Pay remains handsome in corporate America with Blackstone’s Steve Schwarzman making $702.4 million and Oracle’s Larry Ellison pulling in almost $557 million, for example.
The problem is, a lot of well-paid CEOs are captaining sinking ships.
A new BusinessWeek report has these examples of generous chief executive compensation despite painful worker cuts and poor business performance:
- Michael Jeffries of Abercrombie & Fitch saw his pay climb 39% last year, even though the retailer’s stock fell 72% and it has trimmed staff.
- [ConocoPhillips] CEO James J. Mulva cut 4% of the Houston oil giant’s workforce. Two months later the company announced that Mulva had earned $29 million in 2008, on top of nearly $100 million he had made in the two prior years.
- In 2003 workers at American Airlines took pay cuts of up to 50% in an effort to save the carrier from bankruptcy…Meanwhile, Gerard J. Arpey, CEO of American Airlines’ parent company, AMR, has seen his base salary rise every year since 2005, though he won’t this year. Shankland says pilots are working, on a wage-adjusted basis, for the same amount they were in 1992 while the airline’s executives have received $330 million in stock grants and option awards since 2005. And by the end of this year, the airline will have laid off as many as 1,600 workers.
The article notes research from data tracker Equilar that on the whole compensation for the average CEO at an S&P 500 company fell last year by 7.5% — that’s nowhere near the decline for the index as a whole.
But there are a few things to consider.
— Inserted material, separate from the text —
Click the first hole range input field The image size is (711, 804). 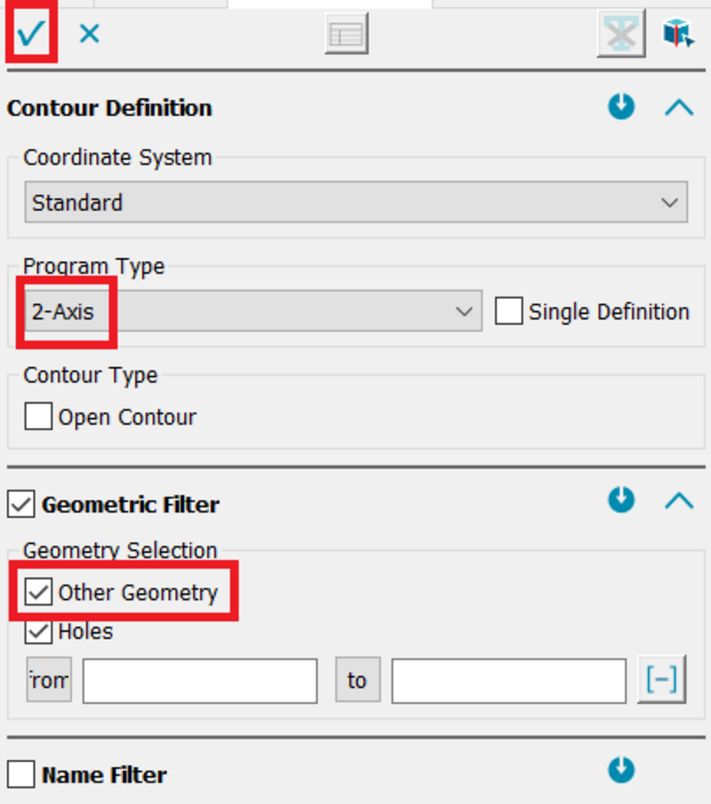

People have a desire to see CEOs “share the pain” with laid off employees, but that will never happen through salary cuts. This study isn’t taking into account executives’ share ownership, which in many cases did prove to be a source of pain.
It’s also not clear how the study accounts for survivorship bias. They’re looking at CEOs who held onto their jobs, but plenty of executives lost theirs in 2009, and so to even talk about their “pay cuts” is impossible.